-- Begin SELECTED EXCERPT --

Billy MacInnesAt the Canalys Channel Forum EMEA held in Cannes this week, the research company unveiled the results of its latest global survey of channel partners. The findings probably aren’t that surprising. For example, no one can be especially shocked that most partners still make most of their revenue from reselling hardware and software (it’s still the most important business model for more than 60% of those surveyed).

Similarly, is it so much of a surprise that while 96% of those surveyed said they offered some form of IT-as-a-service, services still accounted for less than a quarter of sales for the vast majority of them.

Interestingly, two-thirds of those surveyed predicted services revenue would grow substantially by 2017. Just under 60% reported services were more profitable to their businesses than reselling hardware and services (the only question here being what on earth are those 40% selling as services to come in with lower profit margins than selling product?).

In the context of where the industry thinks it’s heading, the reservations channel partners expressed about cloud services could be an issue. According to the survey, 62% were concerned that cloud services would bypass the channel completely and identified it as the biggest threat to their own services efforts.

Distrust of the cloud is nothing new for the channel and it’s hard not to have some sympathy with the concern resellers have about it. After all, signing all their customers over to Office 365″ for example, does leave open the possibility of Microsoft taking their customers direct at some point in the future. It may well never happen, but the possibility that it could is what scares many. With the cloud, vendors don’t have to physically set foot on a customer’s premises to steal the account.

In this context, the anxiety and insecurity channel partners feel around cloud is easy to understand. Worse still is that cloud services may not be provided by the same vendors they have established such long running relationships with on the product side. Scepticism over whether Microsoft can be trusted with cloud is easily countered by the vendor’s history as a channel stalwart. There are no such precedents for some of the entrants in the cloud market all keenly touting for channel partners to promote their services to customers.

-- End SELECTED EXCERPT --

PROBLEMS AND TASKS:
A – List every figure written with a percent sign in the channel survey article, in the order they appear, including repeats.
B – Rewrite the stretch of the channel survey article from "Similarly, is it" through "than selling product?).", substituting "half" for "two-thirds".

-- Begin SUPPLIED MATERIAL --

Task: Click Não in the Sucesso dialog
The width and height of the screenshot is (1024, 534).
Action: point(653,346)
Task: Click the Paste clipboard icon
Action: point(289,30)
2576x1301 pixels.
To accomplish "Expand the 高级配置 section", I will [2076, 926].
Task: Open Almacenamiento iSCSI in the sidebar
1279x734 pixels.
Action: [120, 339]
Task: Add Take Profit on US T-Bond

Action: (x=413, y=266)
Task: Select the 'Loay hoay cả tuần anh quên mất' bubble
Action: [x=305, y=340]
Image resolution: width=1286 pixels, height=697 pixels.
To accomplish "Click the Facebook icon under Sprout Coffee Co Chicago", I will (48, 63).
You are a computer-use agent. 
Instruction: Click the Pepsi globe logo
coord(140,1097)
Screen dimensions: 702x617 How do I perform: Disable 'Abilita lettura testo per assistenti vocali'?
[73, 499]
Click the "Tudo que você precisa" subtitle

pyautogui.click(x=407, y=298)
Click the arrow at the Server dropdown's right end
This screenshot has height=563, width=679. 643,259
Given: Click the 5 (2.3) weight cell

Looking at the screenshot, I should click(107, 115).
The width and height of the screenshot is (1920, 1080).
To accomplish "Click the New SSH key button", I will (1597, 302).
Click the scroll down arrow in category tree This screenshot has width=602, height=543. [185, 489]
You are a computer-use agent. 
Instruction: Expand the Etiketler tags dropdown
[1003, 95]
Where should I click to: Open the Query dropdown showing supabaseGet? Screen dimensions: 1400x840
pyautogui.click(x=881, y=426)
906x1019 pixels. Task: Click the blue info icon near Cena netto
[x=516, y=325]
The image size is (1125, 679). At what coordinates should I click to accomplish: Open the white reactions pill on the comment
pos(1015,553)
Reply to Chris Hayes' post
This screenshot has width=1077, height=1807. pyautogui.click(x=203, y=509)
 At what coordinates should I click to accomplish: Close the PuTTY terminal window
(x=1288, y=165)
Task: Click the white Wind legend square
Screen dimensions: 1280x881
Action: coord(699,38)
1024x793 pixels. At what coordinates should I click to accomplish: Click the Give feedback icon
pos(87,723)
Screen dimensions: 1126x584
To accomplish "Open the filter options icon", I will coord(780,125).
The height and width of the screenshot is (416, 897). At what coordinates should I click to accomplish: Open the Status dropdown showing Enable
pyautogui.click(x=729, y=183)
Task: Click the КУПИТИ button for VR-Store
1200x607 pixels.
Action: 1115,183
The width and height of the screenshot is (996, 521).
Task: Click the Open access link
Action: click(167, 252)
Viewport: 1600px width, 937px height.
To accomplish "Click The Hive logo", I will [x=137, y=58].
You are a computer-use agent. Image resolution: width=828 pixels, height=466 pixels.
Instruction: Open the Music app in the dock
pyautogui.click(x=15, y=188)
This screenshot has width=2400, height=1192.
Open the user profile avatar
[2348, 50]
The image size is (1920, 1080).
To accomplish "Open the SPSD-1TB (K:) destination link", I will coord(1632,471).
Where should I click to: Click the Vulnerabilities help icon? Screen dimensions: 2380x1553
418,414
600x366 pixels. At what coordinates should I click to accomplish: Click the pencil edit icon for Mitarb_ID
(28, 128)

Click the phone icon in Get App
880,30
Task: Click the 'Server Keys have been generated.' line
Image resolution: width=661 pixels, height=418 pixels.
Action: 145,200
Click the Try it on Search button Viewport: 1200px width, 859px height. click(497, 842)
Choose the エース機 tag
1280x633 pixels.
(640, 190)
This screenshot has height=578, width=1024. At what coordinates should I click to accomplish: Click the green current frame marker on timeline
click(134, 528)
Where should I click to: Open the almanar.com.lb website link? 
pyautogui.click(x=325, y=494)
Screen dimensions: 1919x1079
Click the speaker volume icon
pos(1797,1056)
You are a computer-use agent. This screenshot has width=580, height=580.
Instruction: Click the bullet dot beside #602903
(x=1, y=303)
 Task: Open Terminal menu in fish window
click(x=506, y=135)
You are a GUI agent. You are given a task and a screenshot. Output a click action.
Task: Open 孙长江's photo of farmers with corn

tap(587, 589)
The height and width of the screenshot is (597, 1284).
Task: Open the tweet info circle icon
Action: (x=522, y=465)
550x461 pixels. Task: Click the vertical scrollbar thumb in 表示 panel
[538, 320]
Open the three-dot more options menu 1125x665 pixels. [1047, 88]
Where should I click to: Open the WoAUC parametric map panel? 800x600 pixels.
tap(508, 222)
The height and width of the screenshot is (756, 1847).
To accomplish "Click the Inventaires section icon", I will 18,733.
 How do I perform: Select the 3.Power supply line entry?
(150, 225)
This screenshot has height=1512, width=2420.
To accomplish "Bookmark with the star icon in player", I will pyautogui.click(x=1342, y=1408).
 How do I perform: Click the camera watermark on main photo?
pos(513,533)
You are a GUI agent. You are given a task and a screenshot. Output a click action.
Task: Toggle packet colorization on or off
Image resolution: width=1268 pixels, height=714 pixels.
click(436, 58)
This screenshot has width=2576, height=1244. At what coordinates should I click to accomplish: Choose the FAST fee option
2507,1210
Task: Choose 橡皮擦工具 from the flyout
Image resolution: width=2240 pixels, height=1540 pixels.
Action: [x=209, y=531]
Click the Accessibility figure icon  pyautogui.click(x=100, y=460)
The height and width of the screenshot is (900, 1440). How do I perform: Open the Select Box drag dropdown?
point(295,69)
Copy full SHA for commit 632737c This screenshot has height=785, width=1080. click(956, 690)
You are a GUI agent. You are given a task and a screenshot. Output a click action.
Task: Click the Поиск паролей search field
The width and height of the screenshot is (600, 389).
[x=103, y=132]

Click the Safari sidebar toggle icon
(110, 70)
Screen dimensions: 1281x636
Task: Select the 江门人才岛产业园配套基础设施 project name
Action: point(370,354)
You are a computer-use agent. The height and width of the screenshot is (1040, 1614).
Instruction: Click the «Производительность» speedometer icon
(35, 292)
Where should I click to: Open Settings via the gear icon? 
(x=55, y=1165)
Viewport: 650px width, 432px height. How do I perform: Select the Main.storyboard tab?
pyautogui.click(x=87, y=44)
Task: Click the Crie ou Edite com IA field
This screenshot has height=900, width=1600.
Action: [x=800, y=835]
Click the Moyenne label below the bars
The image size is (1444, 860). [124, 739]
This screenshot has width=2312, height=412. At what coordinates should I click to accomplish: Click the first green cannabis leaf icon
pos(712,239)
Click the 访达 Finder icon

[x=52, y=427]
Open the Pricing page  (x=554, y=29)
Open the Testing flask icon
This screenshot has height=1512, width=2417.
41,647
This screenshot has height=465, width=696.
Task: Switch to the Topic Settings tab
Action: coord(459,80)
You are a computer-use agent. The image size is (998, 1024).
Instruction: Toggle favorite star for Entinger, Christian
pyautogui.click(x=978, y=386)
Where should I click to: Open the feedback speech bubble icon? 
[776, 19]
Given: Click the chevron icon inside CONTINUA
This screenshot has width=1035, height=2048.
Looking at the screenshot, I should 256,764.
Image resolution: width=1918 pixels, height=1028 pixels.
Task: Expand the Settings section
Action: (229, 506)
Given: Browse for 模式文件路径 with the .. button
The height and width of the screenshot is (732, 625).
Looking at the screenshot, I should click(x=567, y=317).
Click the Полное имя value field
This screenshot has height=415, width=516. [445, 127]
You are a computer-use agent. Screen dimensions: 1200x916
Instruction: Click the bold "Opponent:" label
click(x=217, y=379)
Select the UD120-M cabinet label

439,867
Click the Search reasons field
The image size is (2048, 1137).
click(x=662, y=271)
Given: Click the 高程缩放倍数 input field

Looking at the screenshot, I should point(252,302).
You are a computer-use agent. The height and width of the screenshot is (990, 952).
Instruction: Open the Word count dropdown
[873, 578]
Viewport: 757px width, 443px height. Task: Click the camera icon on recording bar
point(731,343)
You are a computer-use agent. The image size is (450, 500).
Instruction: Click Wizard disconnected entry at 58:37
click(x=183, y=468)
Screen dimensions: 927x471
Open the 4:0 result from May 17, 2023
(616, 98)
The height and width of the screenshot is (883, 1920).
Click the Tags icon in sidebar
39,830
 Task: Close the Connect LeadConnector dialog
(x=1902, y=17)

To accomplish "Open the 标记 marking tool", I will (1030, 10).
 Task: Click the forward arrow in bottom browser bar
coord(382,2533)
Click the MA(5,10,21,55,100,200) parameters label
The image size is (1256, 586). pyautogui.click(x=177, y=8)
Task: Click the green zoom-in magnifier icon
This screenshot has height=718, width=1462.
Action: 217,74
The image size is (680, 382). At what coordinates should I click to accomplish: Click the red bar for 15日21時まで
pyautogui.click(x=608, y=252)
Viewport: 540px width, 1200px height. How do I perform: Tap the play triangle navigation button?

-- End SUPPLIED MATERIAL --

RESPONSES IN ORDER:
A – 60%, 96%, 60%, 40%, 62%

B –
Similarly, is it so much of a surprise that while 96% of those surveyed said they offered some form of IT-as-a-service, services still accounted for less than a quarter of sales for the vast majority of them.

Interestingly, half of those surveyed predicted services revenue would grow substantially by 2017. Just under 60% reported services were more profitable to their businesses than reselling hardware and services (the only question here being what on earth are those 40% selling as services to come in with lower profit margins than selling product?).